DETROIT -- To spread the word about the launch of its Envoy Denali, GMC didn't use the tried-and-true methods of shooting national commercials for different audiences or dubbing a generic spot in Spanish.
Instead, GMC created messages for specific audiences. It produced original spots aimed at black and Hispanic viewers in dedicated campaigns that will run on national and regional TV.
GMC's Spanish-language Denali campaign will be its largest such effort to date. The six commercials debut this month.
GMC says it produces specific ads for segments of its target audience about 80 percent of the time.
"The last thing we want to do is say, 'Can I have the Spanish words for this?'" says Dave Koziara, GMC's national advertising manager. "People will read right through that."
GMC has spent the past decade - and plenty of dollars - trying to reach Hispanic consumers.
Last year, it increased its overall ad spending by 24.5 percent over 2003, to $239.4 million, TNS Media Intelligence reports. GMC outspent General Motors' Buick, Cadillac and Hummer divisions combined on Spanish-language TV spots, according to TNS.

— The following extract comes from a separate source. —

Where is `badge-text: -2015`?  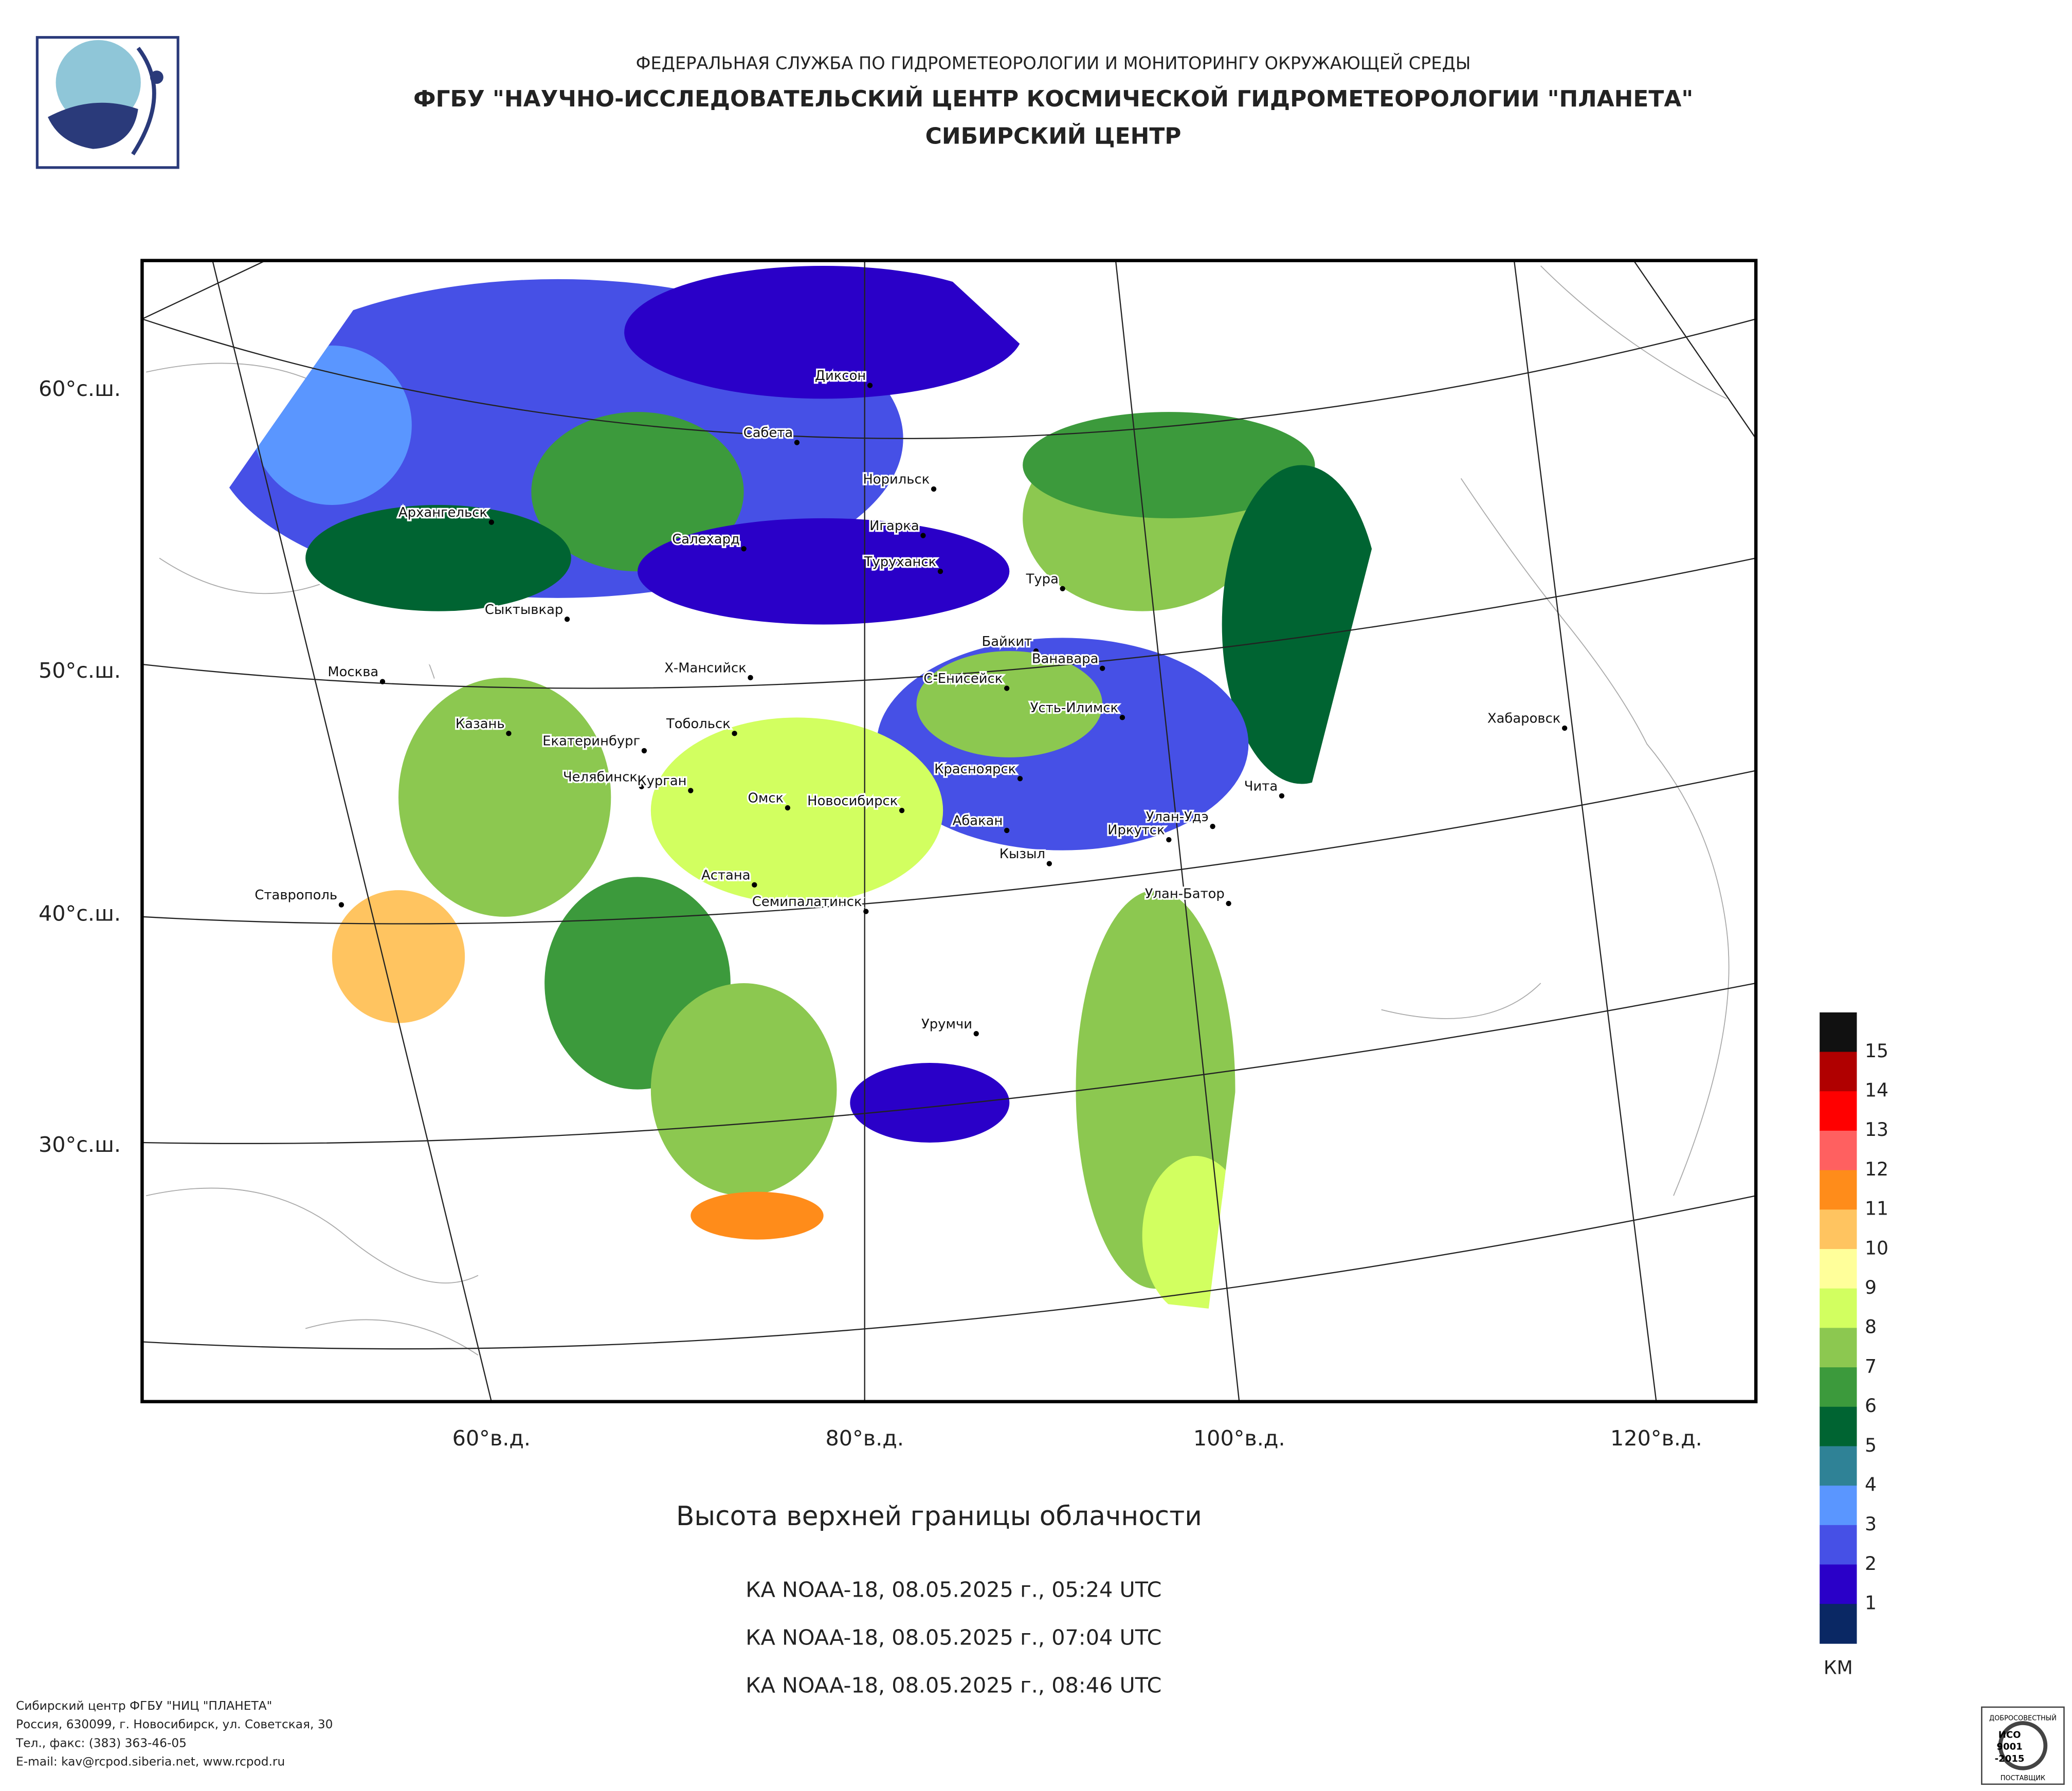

GMC sponsors the "Premios Fox Sports" awards show, the Hispanic equivalent of the ESPYs annual awards show on ESPN.
Since 2003, GMC's share of the Hispanic market has equaled its general U.S. market share, GM says.
"Hispanic continues to be an important market for us," Koziara says. "But we were investing before it was fashionable to do so. This is not a recent jump on the bandwagon."
The Hispanic campaign is titled "Real Everyday Pros."
It showcases heroes in the Hispanic community, comparing their personal qualities to those of the Denali line of trucks.
As part of the campaign, GMC also created a commercial targeted at black consumers. It features musician and actor Mos Def, an Emmy and Golden Globe awards nominee.
The commercial, called "Poetry in Motion," shows Mos Def with the Envoy Denali. Visual special effects bring parts of the vehicle together to form the new product.
"As we go on, we want to be able to successfully determine how to talk to our audience," Koziara says. "We want it to complement what we are doing."